_STORED DATA_
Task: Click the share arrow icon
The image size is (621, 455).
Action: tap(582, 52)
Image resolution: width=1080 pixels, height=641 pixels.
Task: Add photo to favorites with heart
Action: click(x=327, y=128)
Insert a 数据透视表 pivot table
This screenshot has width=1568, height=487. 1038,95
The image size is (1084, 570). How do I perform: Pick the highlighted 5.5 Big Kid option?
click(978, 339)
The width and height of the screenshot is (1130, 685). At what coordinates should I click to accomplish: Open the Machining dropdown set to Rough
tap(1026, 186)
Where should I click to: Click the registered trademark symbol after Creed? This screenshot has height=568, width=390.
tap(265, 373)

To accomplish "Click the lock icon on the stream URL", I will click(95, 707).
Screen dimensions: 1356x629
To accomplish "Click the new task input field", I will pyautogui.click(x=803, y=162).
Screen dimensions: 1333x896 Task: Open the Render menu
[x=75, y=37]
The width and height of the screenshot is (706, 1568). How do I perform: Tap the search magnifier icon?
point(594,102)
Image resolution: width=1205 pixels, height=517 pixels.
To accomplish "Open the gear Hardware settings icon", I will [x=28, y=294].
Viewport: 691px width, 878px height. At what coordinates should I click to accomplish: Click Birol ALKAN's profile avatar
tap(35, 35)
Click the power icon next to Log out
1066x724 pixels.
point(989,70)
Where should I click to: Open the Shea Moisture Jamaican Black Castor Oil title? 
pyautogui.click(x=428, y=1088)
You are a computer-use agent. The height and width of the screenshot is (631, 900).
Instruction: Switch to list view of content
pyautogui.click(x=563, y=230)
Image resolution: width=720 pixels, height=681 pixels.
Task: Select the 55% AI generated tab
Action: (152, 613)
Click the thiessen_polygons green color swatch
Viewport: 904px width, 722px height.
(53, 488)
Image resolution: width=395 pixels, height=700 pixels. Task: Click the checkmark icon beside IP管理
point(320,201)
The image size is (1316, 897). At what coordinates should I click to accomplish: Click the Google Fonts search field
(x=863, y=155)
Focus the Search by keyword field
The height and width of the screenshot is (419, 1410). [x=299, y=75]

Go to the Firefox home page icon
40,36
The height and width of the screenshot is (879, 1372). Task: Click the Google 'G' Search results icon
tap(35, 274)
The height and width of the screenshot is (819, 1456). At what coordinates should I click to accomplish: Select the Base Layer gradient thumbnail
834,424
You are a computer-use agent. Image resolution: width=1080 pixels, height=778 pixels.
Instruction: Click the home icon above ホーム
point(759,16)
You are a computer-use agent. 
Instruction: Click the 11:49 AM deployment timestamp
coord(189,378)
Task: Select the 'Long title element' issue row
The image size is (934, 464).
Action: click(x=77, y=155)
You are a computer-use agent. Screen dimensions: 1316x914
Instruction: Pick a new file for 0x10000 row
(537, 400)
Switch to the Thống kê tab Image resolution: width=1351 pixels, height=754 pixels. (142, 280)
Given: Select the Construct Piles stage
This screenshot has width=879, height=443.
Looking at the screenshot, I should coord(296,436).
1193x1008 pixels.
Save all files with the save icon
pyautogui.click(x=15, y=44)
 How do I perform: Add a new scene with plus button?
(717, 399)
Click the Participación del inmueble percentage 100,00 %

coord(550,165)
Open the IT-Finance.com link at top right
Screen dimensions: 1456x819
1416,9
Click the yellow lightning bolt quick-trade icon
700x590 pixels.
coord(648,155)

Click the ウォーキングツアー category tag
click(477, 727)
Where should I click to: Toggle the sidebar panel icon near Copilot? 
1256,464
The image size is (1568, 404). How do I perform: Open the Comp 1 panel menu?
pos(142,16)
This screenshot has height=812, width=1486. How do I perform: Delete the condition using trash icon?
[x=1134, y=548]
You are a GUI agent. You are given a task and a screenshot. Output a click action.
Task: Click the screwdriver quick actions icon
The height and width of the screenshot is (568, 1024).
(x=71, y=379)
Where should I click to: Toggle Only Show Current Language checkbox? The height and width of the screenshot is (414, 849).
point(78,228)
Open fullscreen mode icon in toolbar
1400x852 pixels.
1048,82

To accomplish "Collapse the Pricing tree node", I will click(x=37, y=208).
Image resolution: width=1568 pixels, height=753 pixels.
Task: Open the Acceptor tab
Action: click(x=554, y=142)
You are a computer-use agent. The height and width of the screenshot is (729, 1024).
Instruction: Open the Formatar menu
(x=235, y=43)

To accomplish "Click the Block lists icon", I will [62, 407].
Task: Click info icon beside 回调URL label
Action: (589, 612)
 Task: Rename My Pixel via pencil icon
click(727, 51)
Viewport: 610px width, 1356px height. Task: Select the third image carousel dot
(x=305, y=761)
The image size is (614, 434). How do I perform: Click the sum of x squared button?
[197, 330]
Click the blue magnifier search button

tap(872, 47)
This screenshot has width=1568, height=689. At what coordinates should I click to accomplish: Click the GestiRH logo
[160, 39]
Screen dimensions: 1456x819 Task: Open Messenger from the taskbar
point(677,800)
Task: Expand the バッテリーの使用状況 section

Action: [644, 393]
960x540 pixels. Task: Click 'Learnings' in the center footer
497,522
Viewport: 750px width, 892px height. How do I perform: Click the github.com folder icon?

_PROBLEM DESCRIPTION_
Repeat the items word for word, starting with the line that contains "will click(x=37, y=208)." and going on through the line that contains "(x=305, y=761)", with both of those lines included.

_OUTPUT FOR THIS TASK_
To accomplish "Collapse the Pricing tree node", I will click(x=37, y=208).
Image resolution: width=1568 pixels, height=753 pixels.
Task: Open the Acceptor tab
Action: click(x=554, y=142)
You are a computer-use agent. The height and width of the screenshot is (729, 1024).
Instruction: Open the Formatar menu
(x=235, y=43)

To accomplish "Click the Block lists icon", I will [62, 407].
Task: Click info icon beside 回调URL label
Action: (589, 612)
 Task: Rename My Pixel via pencil icon
click(727, 51)
Viewport: 610px width, 1356px height. Task: Select the third image carousel dot
(x=305, y=761)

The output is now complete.